Oak Ridge National Laboratory, Oak Ridge, TN

Solar cells, light emitting diodes, displays and other electronic devices could get a bump in performance because of a discovery at the Department of Energy's Oak Ridge National Laboratory that establishes new boundaries for controlling band gaps. While complex transition metal oxides have for years held great promise for a variety of information and energy applications, the challenge has been to devise a method to reduce band gaps of those insulators without compromising the material's useful physical properties.

ORNL's material scientists developed a synthesis strategy for discovering novel complex-oxide thin films for stronger solar light absorption.
The band gap is a major factor in determining electrical conductivity in a material and directly determines the upper wavelength limit of light absorption. Thus, achieving wide band gap tunability is highly desirable for developing optoelectronic devices and energy materials.

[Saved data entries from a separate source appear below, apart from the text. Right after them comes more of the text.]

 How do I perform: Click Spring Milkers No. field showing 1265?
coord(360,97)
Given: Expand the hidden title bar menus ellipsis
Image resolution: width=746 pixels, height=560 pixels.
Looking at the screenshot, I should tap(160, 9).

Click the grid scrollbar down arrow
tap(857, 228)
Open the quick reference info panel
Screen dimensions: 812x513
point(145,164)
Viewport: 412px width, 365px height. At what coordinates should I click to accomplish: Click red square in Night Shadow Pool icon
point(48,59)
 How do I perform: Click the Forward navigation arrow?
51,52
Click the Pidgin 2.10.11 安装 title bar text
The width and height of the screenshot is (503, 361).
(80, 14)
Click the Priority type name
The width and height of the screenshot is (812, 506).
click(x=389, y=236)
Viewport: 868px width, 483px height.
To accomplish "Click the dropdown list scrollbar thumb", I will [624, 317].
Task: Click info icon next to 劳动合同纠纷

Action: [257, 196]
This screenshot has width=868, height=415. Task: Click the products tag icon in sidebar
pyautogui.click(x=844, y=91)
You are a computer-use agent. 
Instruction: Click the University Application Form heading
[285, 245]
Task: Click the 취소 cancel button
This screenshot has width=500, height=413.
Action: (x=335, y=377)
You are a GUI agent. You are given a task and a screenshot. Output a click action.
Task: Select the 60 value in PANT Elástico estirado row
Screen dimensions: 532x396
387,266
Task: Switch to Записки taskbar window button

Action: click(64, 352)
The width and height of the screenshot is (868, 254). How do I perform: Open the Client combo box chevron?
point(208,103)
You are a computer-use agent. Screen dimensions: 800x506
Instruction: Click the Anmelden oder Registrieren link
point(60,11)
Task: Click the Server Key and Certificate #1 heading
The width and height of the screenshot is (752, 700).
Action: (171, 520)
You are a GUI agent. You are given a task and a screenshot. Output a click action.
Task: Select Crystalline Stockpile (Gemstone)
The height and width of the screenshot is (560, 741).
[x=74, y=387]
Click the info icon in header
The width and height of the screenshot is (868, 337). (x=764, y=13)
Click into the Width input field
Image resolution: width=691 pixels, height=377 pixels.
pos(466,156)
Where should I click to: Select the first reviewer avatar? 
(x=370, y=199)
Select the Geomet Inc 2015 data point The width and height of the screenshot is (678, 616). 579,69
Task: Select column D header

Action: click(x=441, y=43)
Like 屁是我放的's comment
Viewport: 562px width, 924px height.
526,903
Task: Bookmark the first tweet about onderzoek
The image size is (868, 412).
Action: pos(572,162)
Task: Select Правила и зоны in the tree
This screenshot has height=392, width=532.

Using a layer-by-layer growth technique for which Ho Nyung Lee of ORNL earned the Presidential Early Career Award for Scientists and Engineers, Lee and colleagues have achieved a 30 percent reduction in the band gap of complex metal oxides.

"Our approach to tuning band gaps is based on atomic-scale growth control of complex oxide materials, yielding novel artificial materials that do not exist in nature," Lee said. "This 'epitaxy' technique can be used to design entirely new materials or to specifically modify the composition of thin-film crystals with sub-nanometer accuracy."

While band gap tuning has been widely successful for more conventional semiconductors, the 30 percent band gap reduction demonstrated with oxides easily surpasses previous accomplishments of 6 percent – or 0.2 electron volt – in this area and opens pathways to new approaches to controlling band gap in complex-oxide materials.

With this discovery, the potential exists for oxides with band gaps to be continuously controlled over 1 electron volt by site-specific alloying developed by the ORNL team. "Therefore," Lee said, "this work represents a major achievement using complex oxides that offer a number of advantages as they are very stable under extreme and severe environments."

ORNL's Michelle Buchanan, associate lab director for the Physical Sciences Directorate, expanded on Lee's sentiment. "This work exemplifies how basic research can provide technical breakthroughs that will result in vastly improved energy technologies," she said.